- _Goals_:
1) From the passage on the Italian podesta, quote the words from "The podesta is" to "in local disputes.".
2) According to the passage on the Italian podesta, how many members did the great council in Milan have?

- _Document segment_:

********

The podesta is found in Pisa in about 1169, in Perugia in 1177, in Milan in 1186, in Piacenza in 1188, in Florence in 1193, in Siena in 1199. In the early thirteenth century the podesta system became almost universal in northern Italy. "Soon it became normal to select the podesta from another town (not usually a neighboring one) to ensure his neutrality in local disputes.
He came with his own household [and] took an oath on arrival to serve the commune loyally... The podesta was a noble, and he needed a legal training. His office became a recognized profession, in which able men specialized, traveling on from one post to the next." 43 He was, in effect, a professional "city manager," and at the end of his term of office his performance would be carefully reviewed by a special commission appointed for the purpose.By limiting the ruler's term of office to a fixed period of months or years, the Italian communes emphasized the "temporal" character of secular rule. The governors of the new European cities, in contrast to those of the ancient Greek or Roman cities, were not responsible for religious matters -Âmatters of cult or faith; those were left to the church, which the Papal Revolution had separated from what later was to be called "the state." In fact, the new municipal governments of Europe were the first purely secular political bodies, the first modern secular states. Their function was to keep the peace and to do justice in the legal sense. The word podesta is significant in this connection, for it clearly marks off political from spiritual functions -- "power" from "authority." 44
Because the podesta's term of office was so short, it was necessary to allocate long-term political functions to other political bodies. Most commonly, the arengos (parliaments) were succeeded by "great councils," which, however, were also usually too big to govern effectively. (In Milan the great council had 800 members.) At the same time there developed smaller "secret" councils, or "councils of trust" (consiglio della credenza), often limited to 24 (or even 16) members, but occasionally numbering as many as 100. In addition, ad hoc commissions were often created to exercise special powers in military, financial, or constitutional matters.

********

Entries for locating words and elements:

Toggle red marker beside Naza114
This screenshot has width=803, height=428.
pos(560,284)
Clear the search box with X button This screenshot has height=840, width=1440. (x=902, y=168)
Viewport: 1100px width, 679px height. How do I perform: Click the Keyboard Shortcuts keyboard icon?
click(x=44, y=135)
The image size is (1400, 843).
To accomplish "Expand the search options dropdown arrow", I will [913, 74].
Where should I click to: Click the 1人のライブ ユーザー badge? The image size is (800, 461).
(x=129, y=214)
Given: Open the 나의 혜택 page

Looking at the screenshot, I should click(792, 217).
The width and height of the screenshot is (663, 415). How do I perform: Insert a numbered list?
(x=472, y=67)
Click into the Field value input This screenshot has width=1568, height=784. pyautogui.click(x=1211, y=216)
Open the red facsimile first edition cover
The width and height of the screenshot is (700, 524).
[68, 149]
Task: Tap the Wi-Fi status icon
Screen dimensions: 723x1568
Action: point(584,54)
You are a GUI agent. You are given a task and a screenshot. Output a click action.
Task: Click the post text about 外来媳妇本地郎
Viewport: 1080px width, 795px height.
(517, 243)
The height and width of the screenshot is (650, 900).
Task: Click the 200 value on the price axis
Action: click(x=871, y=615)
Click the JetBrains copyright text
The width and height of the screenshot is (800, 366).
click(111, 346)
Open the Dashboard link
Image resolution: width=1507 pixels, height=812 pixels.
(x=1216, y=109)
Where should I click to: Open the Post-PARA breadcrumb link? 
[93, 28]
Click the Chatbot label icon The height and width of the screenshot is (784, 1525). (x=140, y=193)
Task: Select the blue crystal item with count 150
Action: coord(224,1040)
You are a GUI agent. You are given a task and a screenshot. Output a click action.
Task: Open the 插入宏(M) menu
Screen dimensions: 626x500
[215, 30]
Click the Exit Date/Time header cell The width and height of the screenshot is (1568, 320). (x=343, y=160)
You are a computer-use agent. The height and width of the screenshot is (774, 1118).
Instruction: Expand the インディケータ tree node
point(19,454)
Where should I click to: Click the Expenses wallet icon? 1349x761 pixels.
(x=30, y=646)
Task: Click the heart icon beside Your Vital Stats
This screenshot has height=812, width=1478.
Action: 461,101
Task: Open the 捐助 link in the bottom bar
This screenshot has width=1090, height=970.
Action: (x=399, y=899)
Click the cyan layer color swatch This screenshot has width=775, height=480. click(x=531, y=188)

********

- _Set of answers_:
1)
The podesta is found in Pisa in about 1169, in Perugia in 1177, in Milan in 1186, in Piacenza in 1188, in Florence in 1193, in Siena in 1199. In the early thirteenth century the podesta system became almost universal in northern Italy. "Soon it became normal to select the podesta from another town (not usually a neighboring one) to ensure his neutrality in local disputes.

2) 800 members.